Templates & Examples
模板与示例
- 5 Whys Template in
resources/rca-methodologies.md - Fishbone Template in
resources/rca-methodologies.md - Worked Examples in
resources/example-analyses.md - Solution Structures in
resources/example-analyses.md
- 5 Whys模板 位于
resources/rca-methodologies.md - Fishbone模板 位于
resources/rca-methodologies.md - 实际案例 位于
resources/example-analyses.md - 解决方案结构 位于
resources/example-analyses.md
Next Steps
后续步骤
- Identify problem domain (software/hardware/process/personal)

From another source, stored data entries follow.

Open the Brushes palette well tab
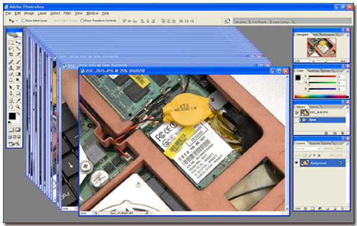pos(240,22)
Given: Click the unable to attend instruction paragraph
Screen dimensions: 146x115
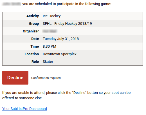Looking at the screenshot, I should click(66, 95).
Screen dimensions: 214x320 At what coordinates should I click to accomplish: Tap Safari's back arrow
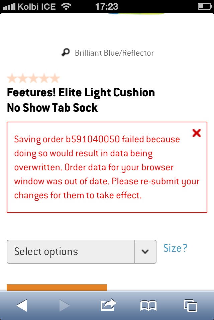(22, 305)
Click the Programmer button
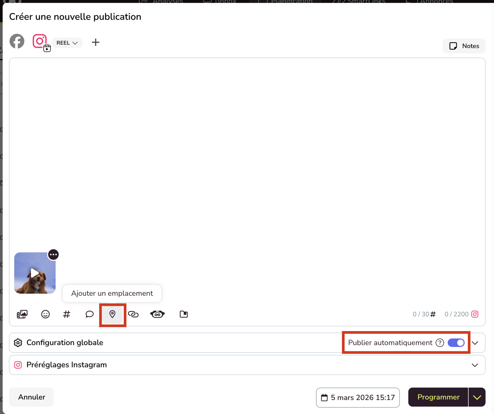494x414 pixels. coord(438,397)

- Load appropriate resource from table above
- Select methodology based on complexity
- Follow step-by-step process in resource
- Verify root cause (Forward/Backward tests)

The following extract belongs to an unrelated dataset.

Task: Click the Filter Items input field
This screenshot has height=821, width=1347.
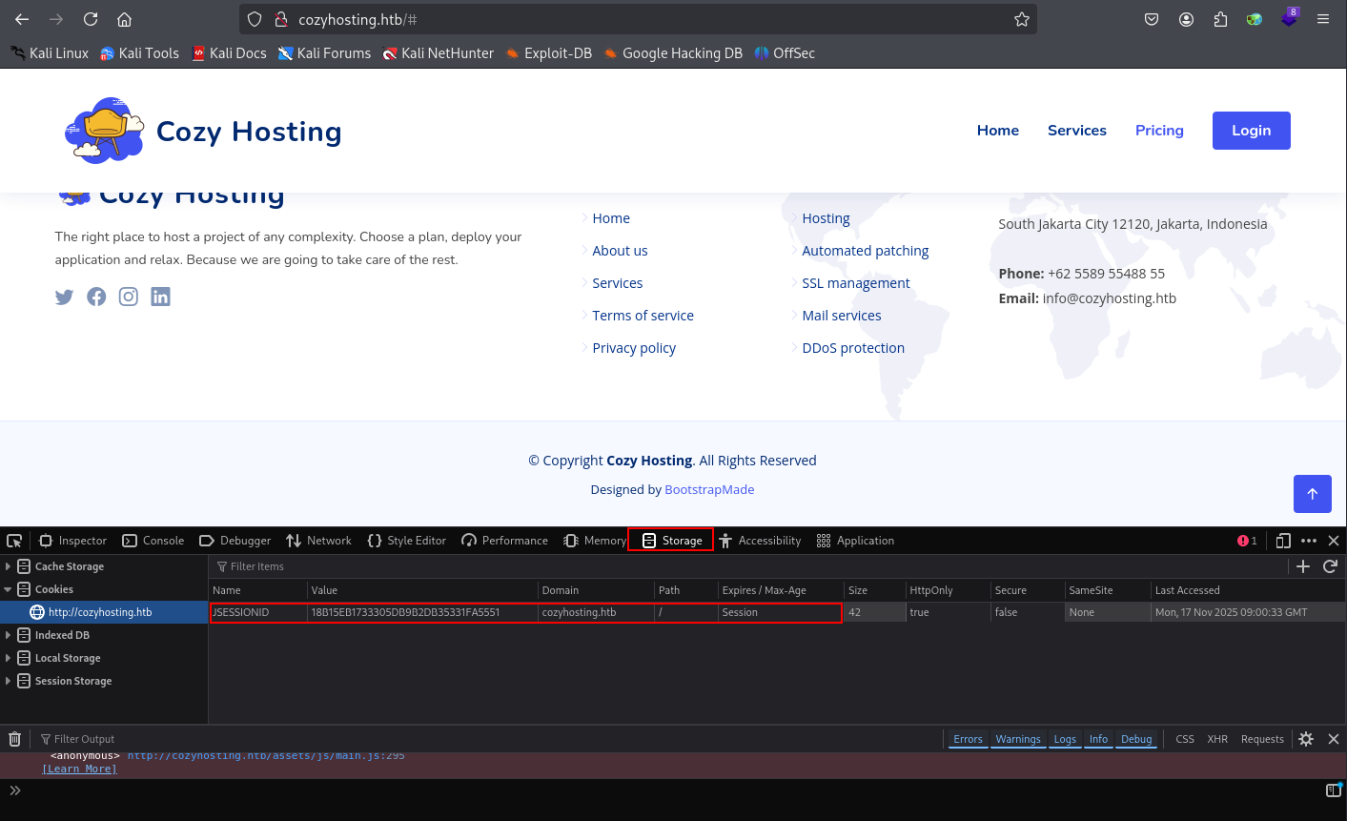Action: (744, 566)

- Develop actionable solutions
Remember: Goal is systematic investigation—disciplined questioning until you reach a cause you can actually fix.
- 确定问题领域(软件/硬件/流程/个人)
- 从上述表格中加载对应资源
- 根据复杂度选择方法
- 遵循资源中的分步流程
- 验证根本原因(正向/反向测试)
- 制定可执行的解决方案
记住:目标是系统性调查——通过严谨的提问,直到找到你实际可以解决的根本原因。